Crime in Cambridge continues to drop, as police said Thursday that the number of serious crimes in 2012 fell by 3 percent, sinking to the lowest mark in almost 50 years.

Violent crimes fell from 436 in 2011 to 414 in 2012, contributing to a trend that has led to an overall drop in crime by 21 percent over the past decade, Cambridge Police said Thursday.

Overall, the number of crimes reported in the city fell from 3,567 in 2011 to 3,478 last year, which is the lowest total in the city since 1963.

“We are proud that crime continued to decline in 2012,” said Cambridge
Police Commissioner Robert C. Haas in a press release announcing the 2012 crime statistics. “But we’re not only focused on the numbers; we realize that a reduction in crime means fewer people are being victimized in our city and that is what is truly important.”

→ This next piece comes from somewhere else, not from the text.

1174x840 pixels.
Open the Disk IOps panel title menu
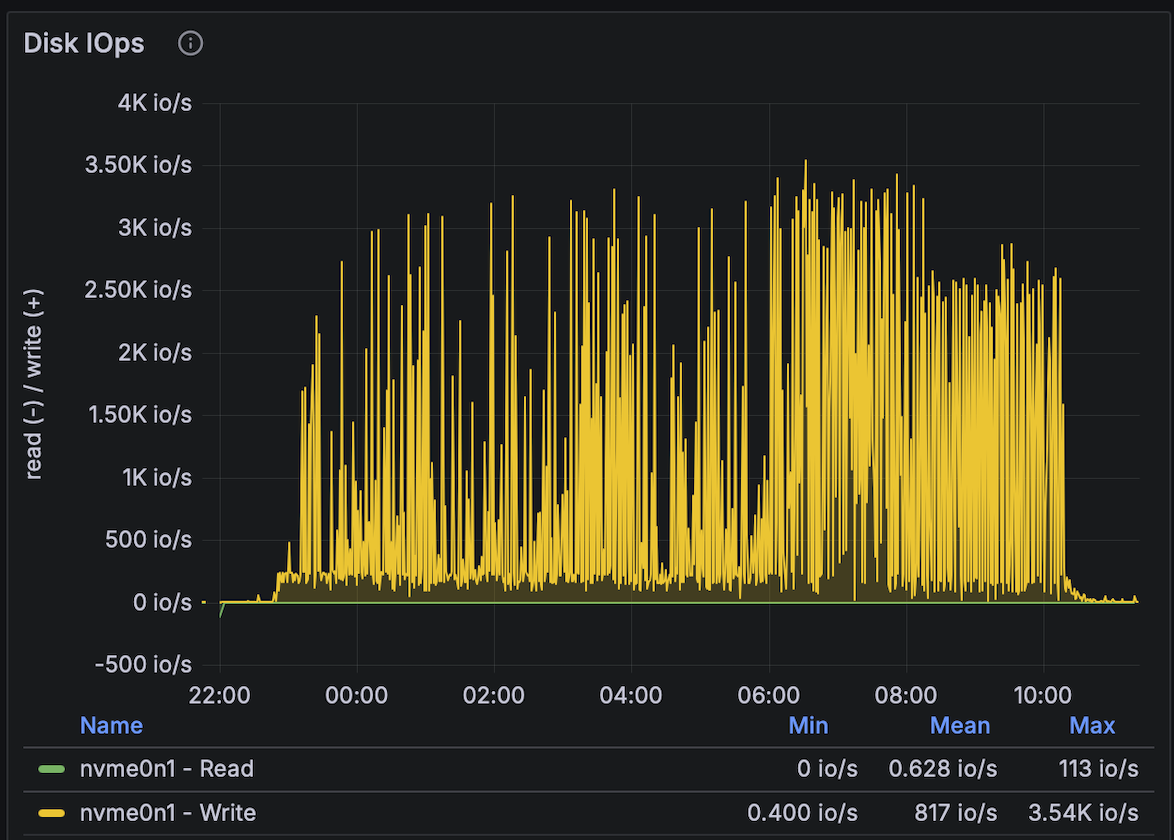(x=84, y=43)
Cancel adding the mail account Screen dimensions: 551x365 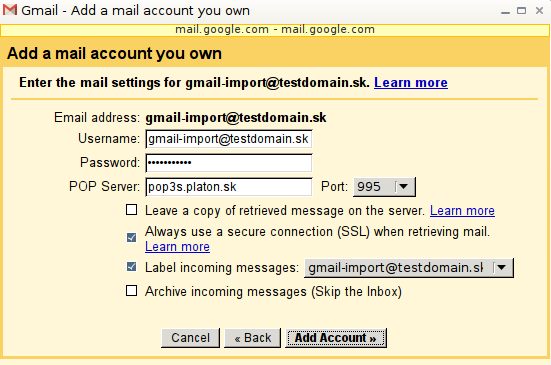[x=190, y=338]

CambCrimeStats2.jpgThe number of murders in the city fell from five in 2011 to one in 2012. The number of rapes stayed steady at 23, while robberies fell from 147 in 2011 to 128 last year. The number of aggravated assaults increased by one from the 2011 total of 261.
Graphic courtesy Cambridge Police.

Property crimes also fell by 2 percent, dropping from 3,131 in 2011 to 3,064 last year, according to police.

Larcenies from a person, commonly referred to as pickpocketing , saw the biggest increase in reported incidents, jumping by 15 percent from the 320 reported in 2011 to 368 reported last year.

Police issued an advisory earlier in January warning residents of the recent up tick in pickpocketing, especially in Harvard Square.

Overall, larcenies remained essentially even with 2011 levels, but burglaries dropped by 4 percent and automobile thefts dropped by 26 percent.

The departments analysis and use of crime data were key factors in the drop in crime, according to Haas.

“We examine every report to find trends in the data which help drive our resources.
By giving our officers this information, they have done an exceptional job of working to break patterns before they are able to fully materialize,” Haas said.